Start of Excerpted data

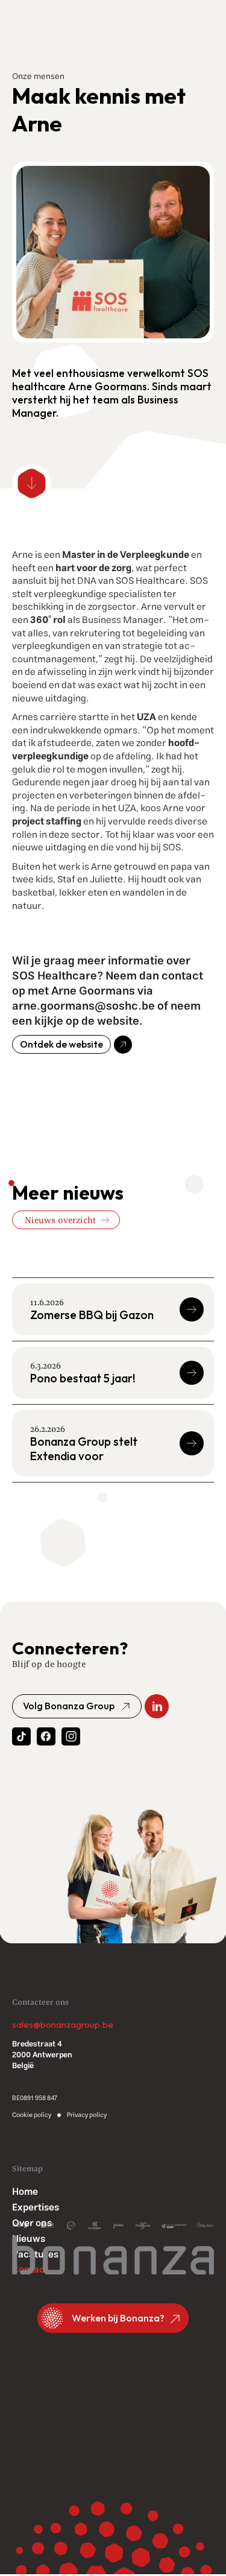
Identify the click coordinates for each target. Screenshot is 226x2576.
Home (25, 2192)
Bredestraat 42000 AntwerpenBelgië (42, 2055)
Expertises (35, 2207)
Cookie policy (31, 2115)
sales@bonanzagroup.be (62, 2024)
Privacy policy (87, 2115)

End of Excerpted data
Start of Excerpted data

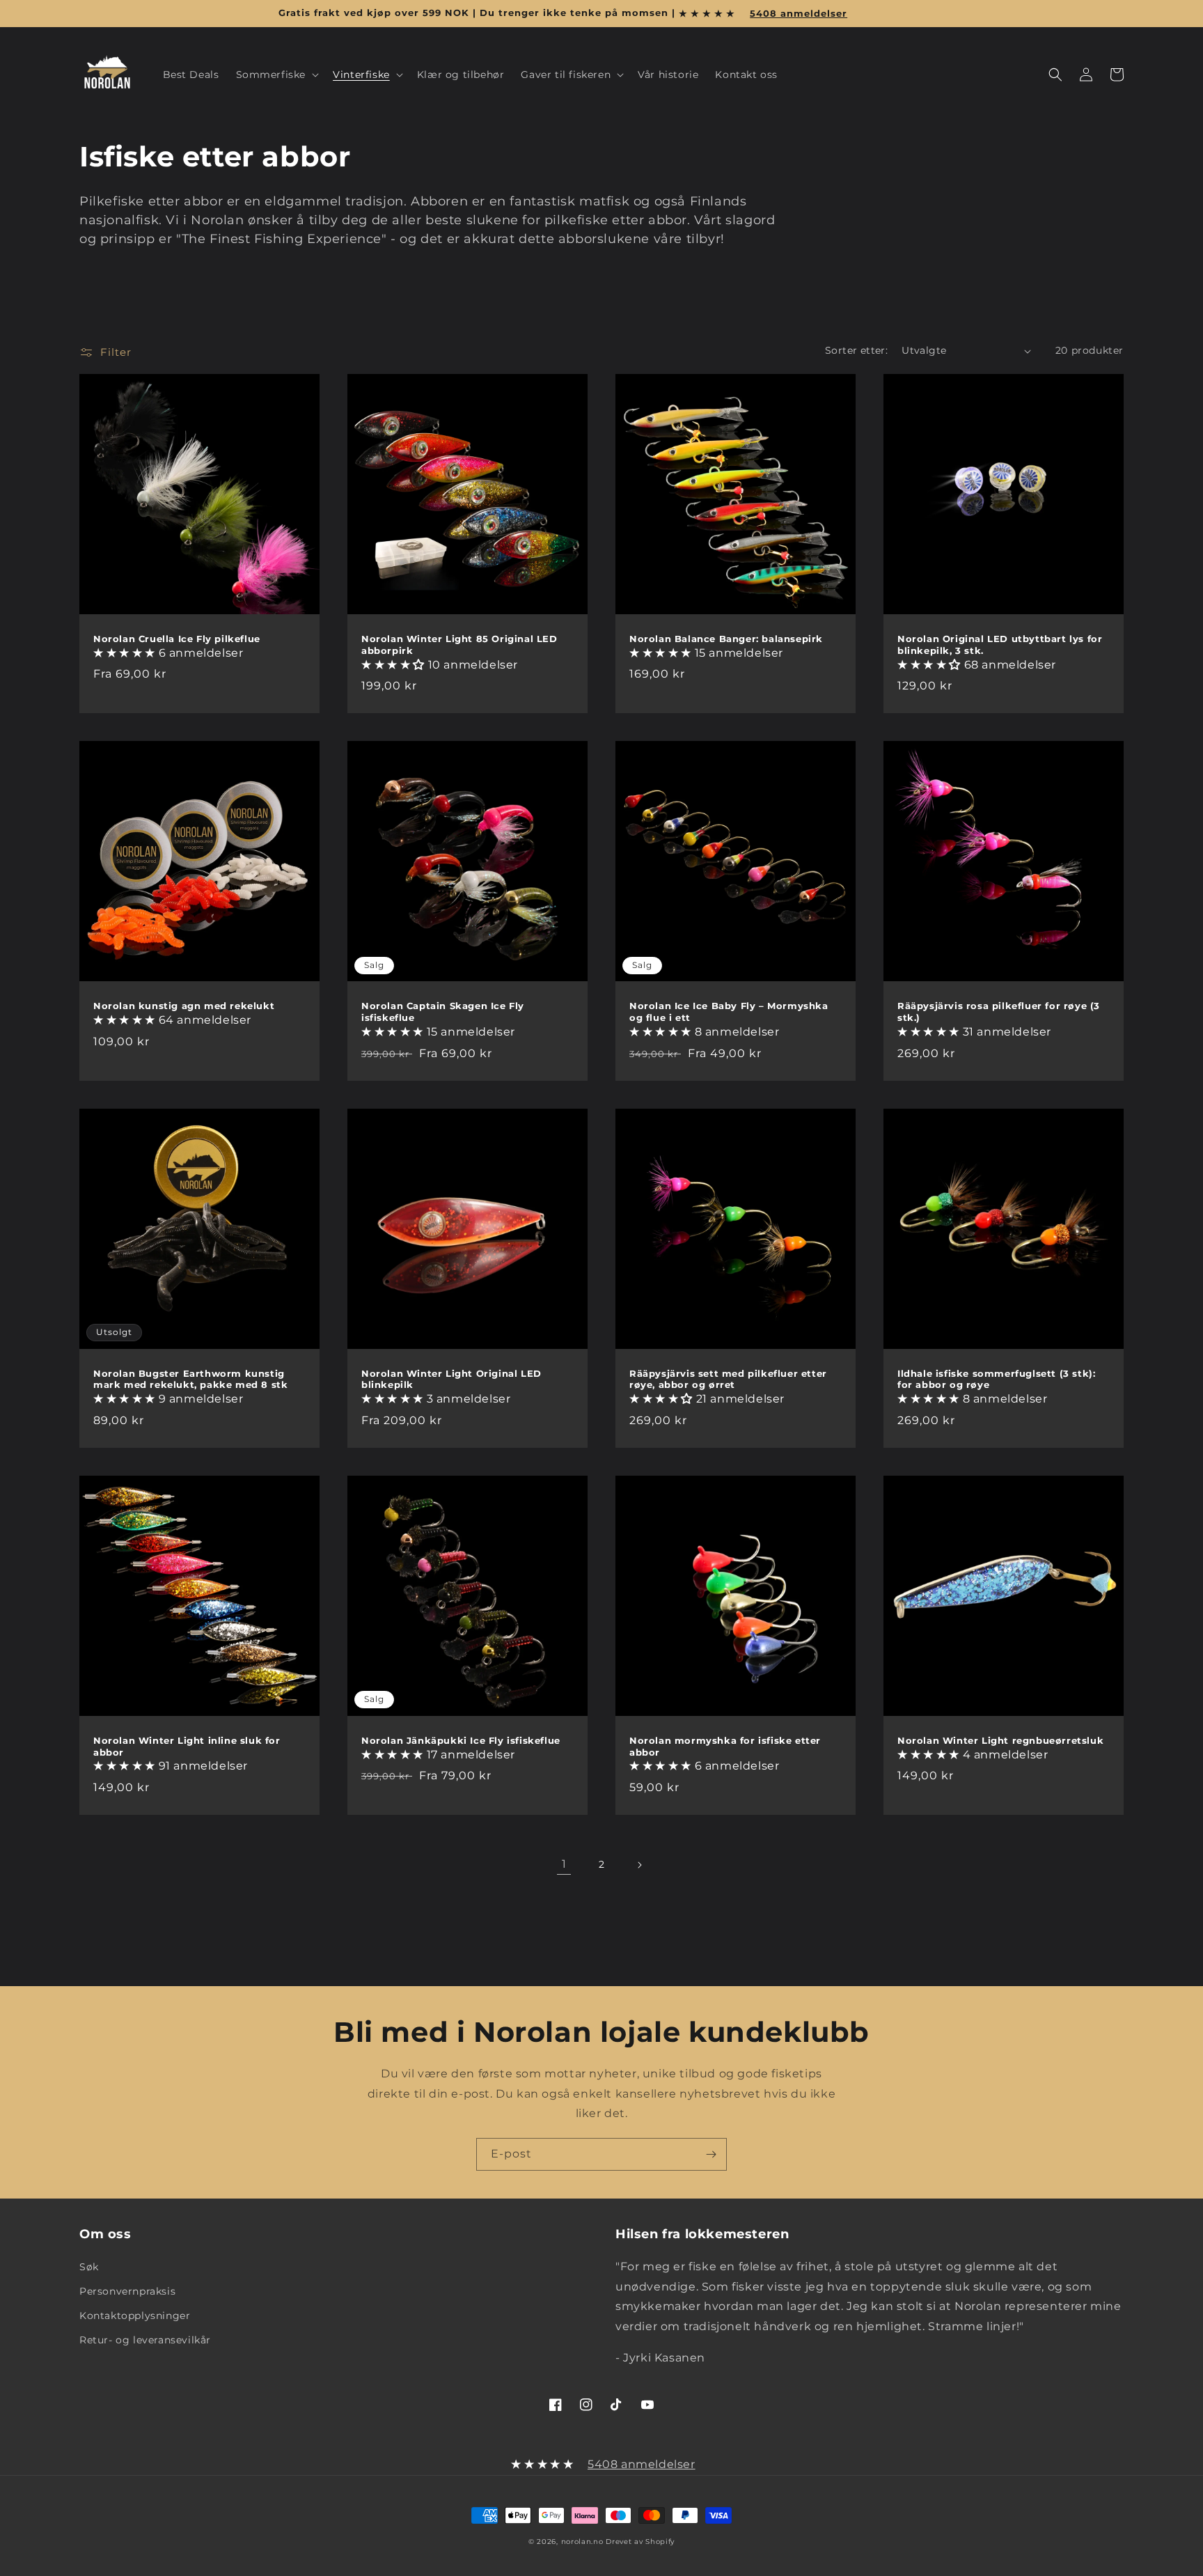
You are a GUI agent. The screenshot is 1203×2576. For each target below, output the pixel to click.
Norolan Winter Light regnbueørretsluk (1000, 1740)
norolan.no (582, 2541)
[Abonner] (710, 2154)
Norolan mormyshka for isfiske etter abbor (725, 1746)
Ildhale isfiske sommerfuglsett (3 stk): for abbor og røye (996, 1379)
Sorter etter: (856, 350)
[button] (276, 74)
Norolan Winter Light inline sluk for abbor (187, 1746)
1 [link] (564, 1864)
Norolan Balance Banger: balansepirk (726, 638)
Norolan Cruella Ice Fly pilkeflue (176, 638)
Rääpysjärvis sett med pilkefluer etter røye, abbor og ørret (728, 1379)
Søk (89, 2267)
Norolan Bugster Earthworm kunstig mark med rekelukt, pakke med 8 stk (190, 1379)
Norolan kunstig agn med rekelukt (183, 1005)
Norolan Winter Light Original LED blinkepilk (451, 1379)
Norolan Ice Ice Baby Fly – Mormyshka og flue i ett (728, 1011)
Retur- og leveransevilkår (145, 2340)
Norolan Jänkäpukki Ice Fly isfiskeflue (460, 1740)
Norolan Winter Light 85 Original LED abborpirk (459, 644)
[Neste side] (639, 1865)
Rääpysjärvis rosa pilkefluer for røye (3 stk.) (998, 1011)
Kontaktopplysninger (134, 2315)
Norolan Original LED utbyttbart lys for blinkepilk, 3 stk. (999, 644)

End of Excerpted data
Start of Excerpted data

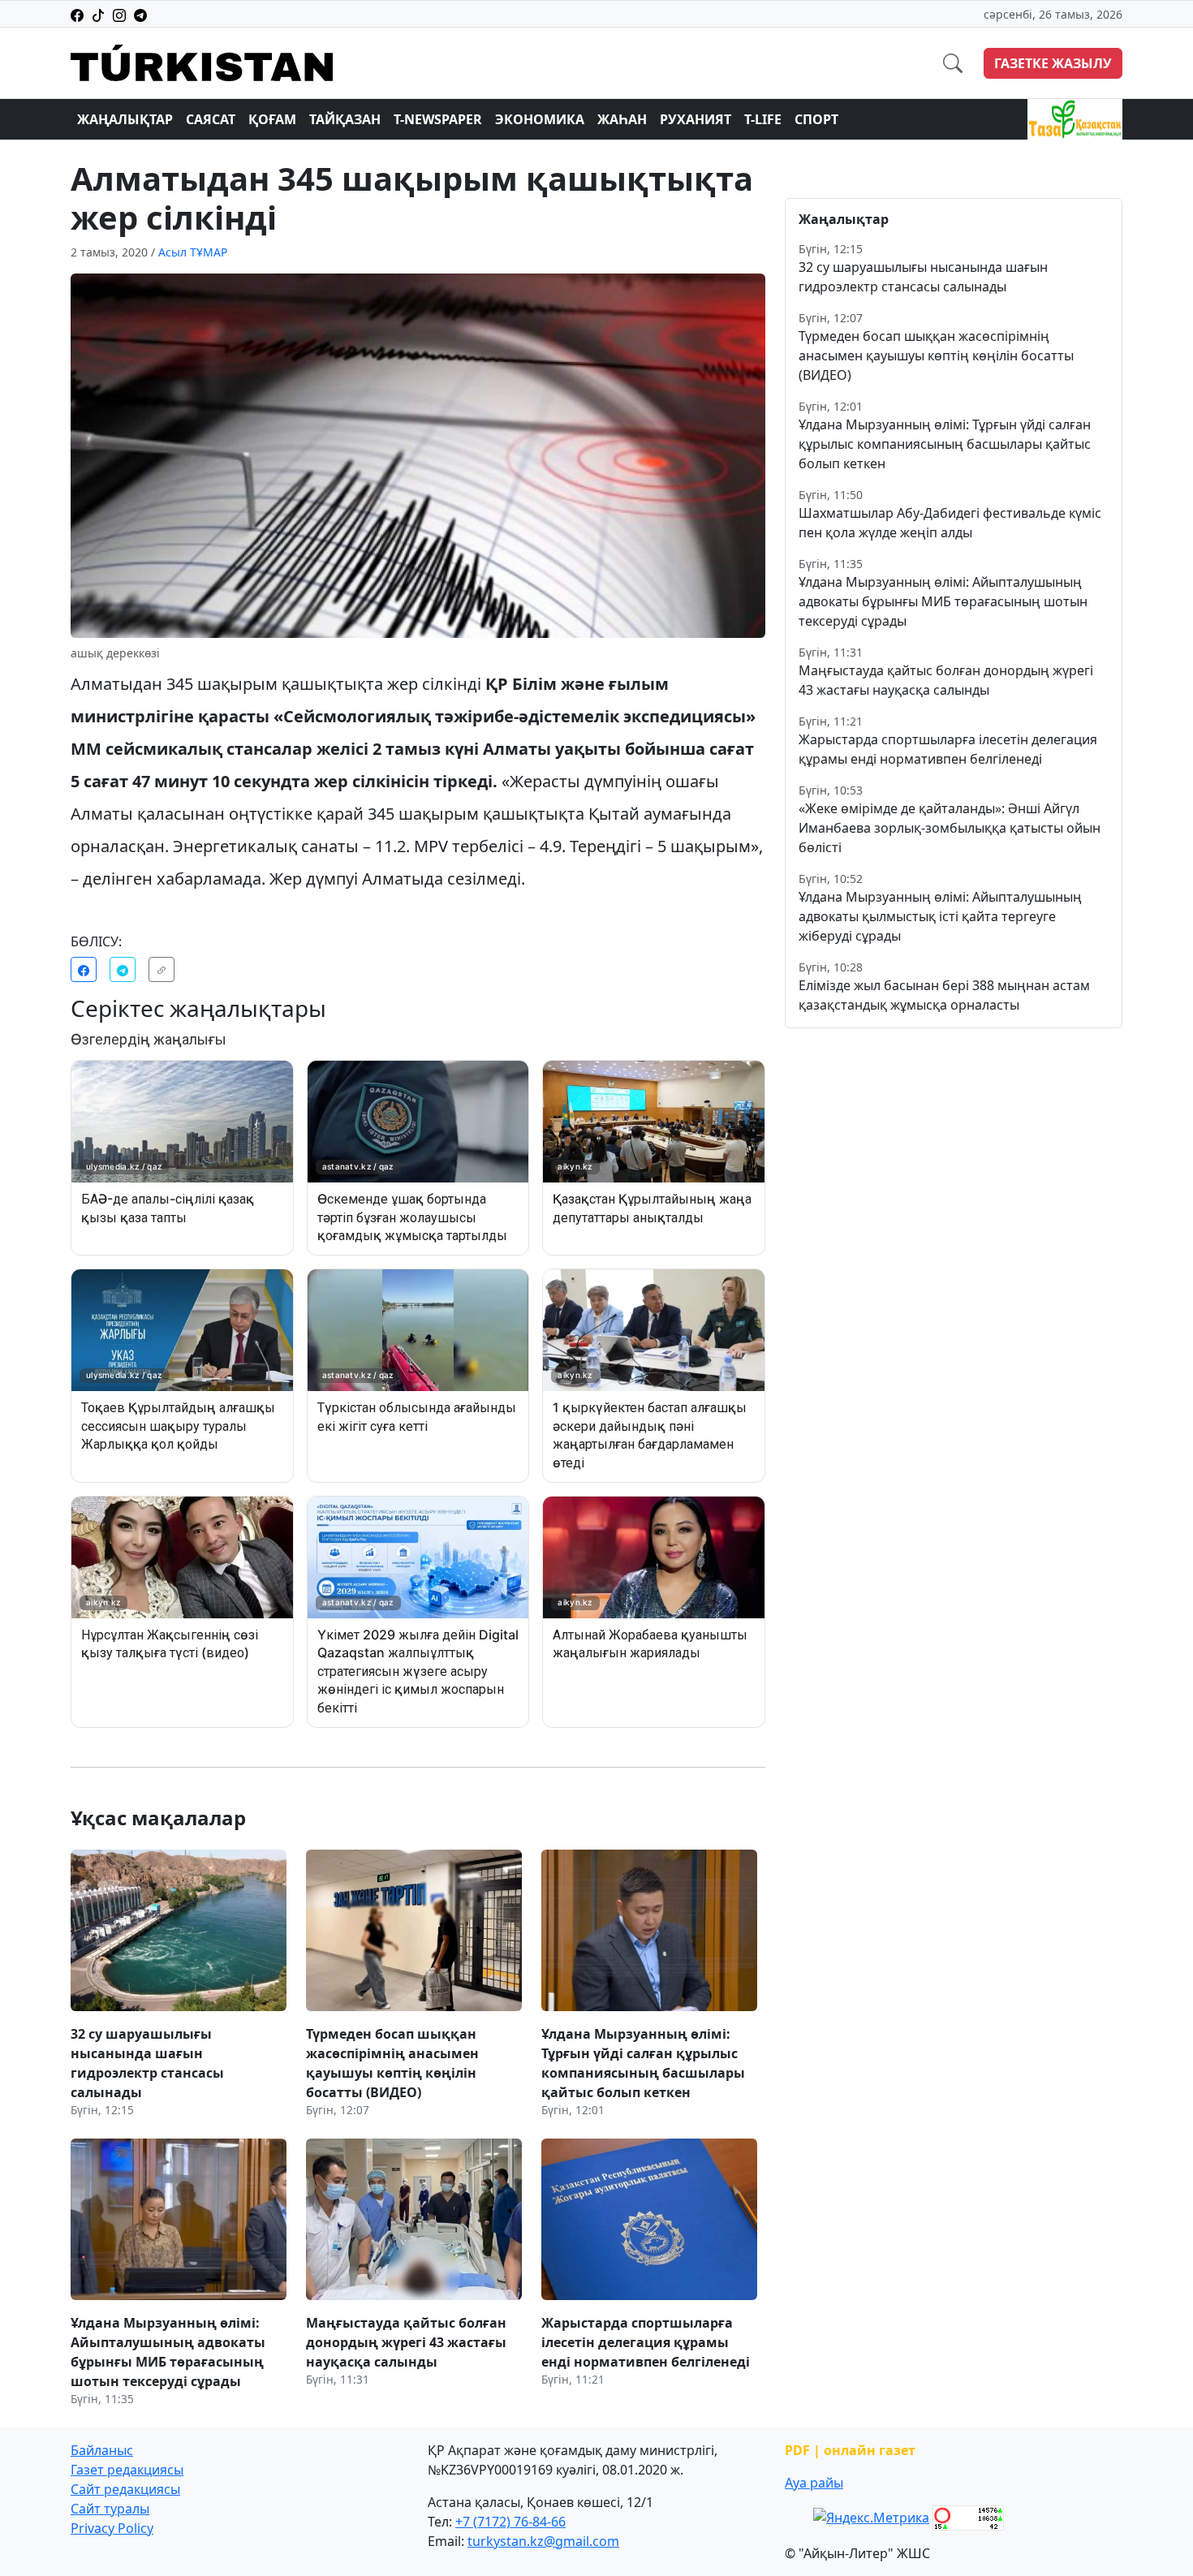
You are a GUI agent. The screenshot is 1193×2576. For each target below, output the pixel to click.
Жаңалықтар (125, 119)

End of Excerpted data

Exercise objective =>
Reproduce, exactly as they stand in the data above, the lines from the one that holds "Home (25, 2192)" to the one that holds "Privacy policy (87, 2115)", inclusive.

Your response =>
Home (25, 2192)
Bredestraat 42000 AntwerpenBelgië (42, 2055)
Expertises (35, 2207)
Cookie policy (31, 2115)
sales@bonanzagroup.be (62, 2024)
Privacy policy (87, 2115)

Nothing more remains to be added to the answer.